Germany’s turn follows a rough ride for Croatia, the EU’s newest member, which held the presidency as countries responded to the explosion of COVID-19 infections in March with uncoordinated border closures and other restrictions.
Merkel, 65, who plans to step down when her fourth term ends next year, certainly has the necessary experience of banging heads together. She already led Germany through an EU presidency once, in 2007.
Since then, she has steered her country and influenced EU policymaking through the global financial crisis, the eurozone debt crisis, the 2015 migrant crisis and now the coronavirus crisis. Germany’s medical and economic response to the pandemic has won plaudits, boosting Merkel’s popularity and giving a sense of unity to a coalition government that previously was known for its infighting.

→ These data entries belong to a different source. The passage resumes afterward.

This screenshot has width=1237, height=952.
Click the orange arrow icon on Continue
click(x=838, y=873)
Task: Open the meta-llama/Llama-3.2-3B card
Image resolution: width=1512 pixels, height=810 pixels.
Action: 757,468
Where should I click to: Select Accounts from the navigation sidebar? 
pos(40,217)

“We are lucky that the Germans are taking over in these difficult times,” said senior European Parliament lawmaker Philippe Lamberts, a Green party member from Belgium. “Hopefully, they will exert maximum pressure to get an agreement.”

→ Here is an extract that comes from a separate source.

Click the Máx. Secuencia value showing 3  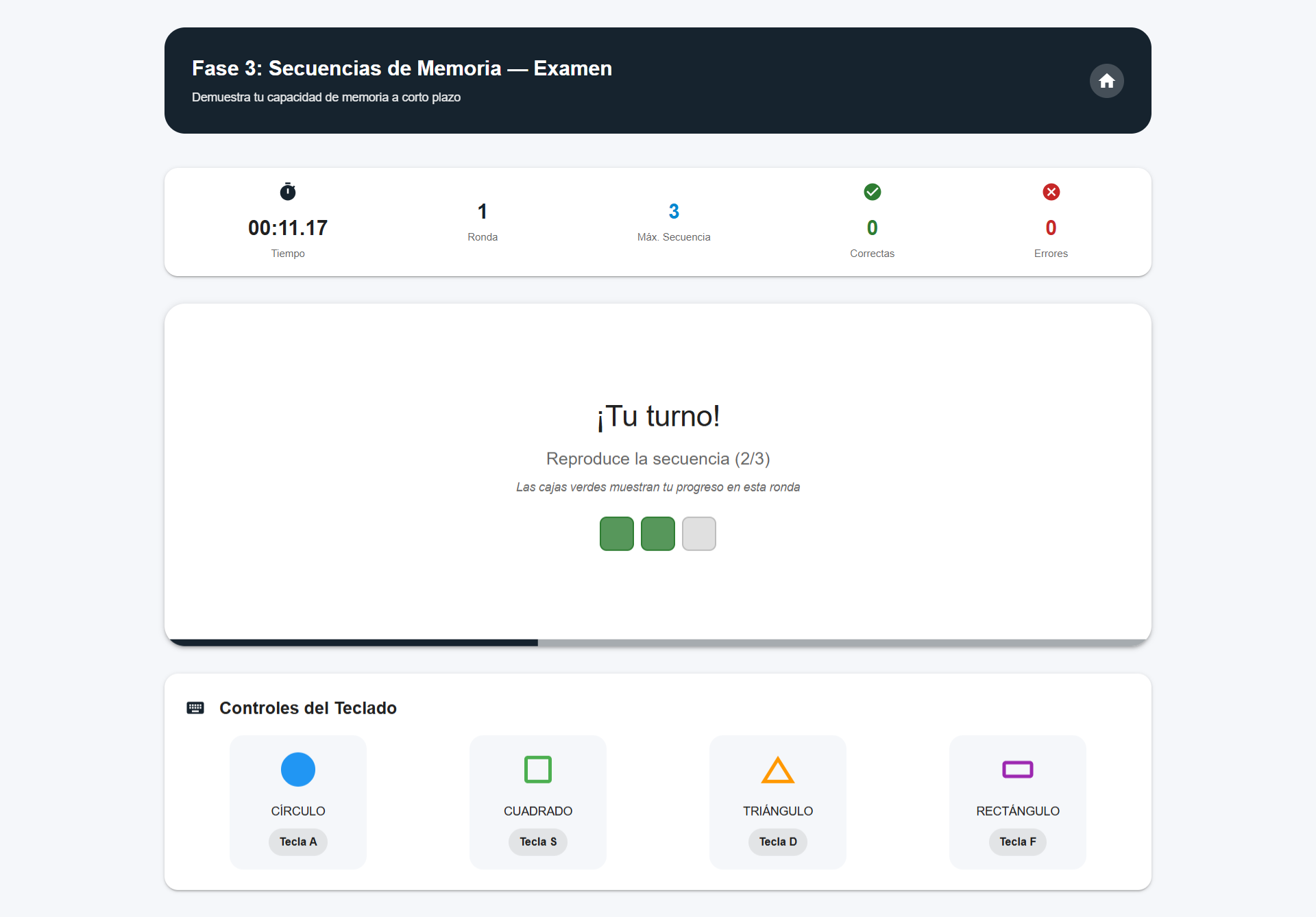pyautogui.click(x=674, y=211)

“Germany’s presidency will be defined by the success or the failure of the recovery plan,” he said.
Still, Berlin and the EU have other matters on their plate. Relations with China are a key issue at a time of rising concern over trade tensions, human rights and the fate of Hong Kong. An EU-China summit that was to be held in Leipzig in September was postponed because of the pandemic, but there are hopes it could still happen this year.
German Foreign Minister Heiko Maas called Monday for the summit to be rescheduled “as soon as possible” and said it’s “indispensable for Europe to speak with a single voice to China.”
He said the cornerstones of the German presidency will be “solidarity and sovereignty.” He pointed to a need for Europe to analyse its “strategic dependencies,” for example on medicines made in China and India and on others for information technology. And Merkel has promised to put climate protection high on the agenda.
But Germany doesn’t expect to find a solution for everything in the coming six months.
While Germany may have the clout to help nudge negotiations for a deal on future relations with Britain along, those talks are firmly in the domain of the European Commission and Berlin doesn’t plan to get involved in shaping the details.
“No one thinks that these problems we have at the moment can really be solved in half a year, but Germany is a very big EU country with a really very strong diplomatic service and has the strength and will … to move forward the European agenda,” Daniela Schwarzer, the director of the German Council on Foreign Relations think-tank in Berlin, told NDR television. “And that is very, very important.”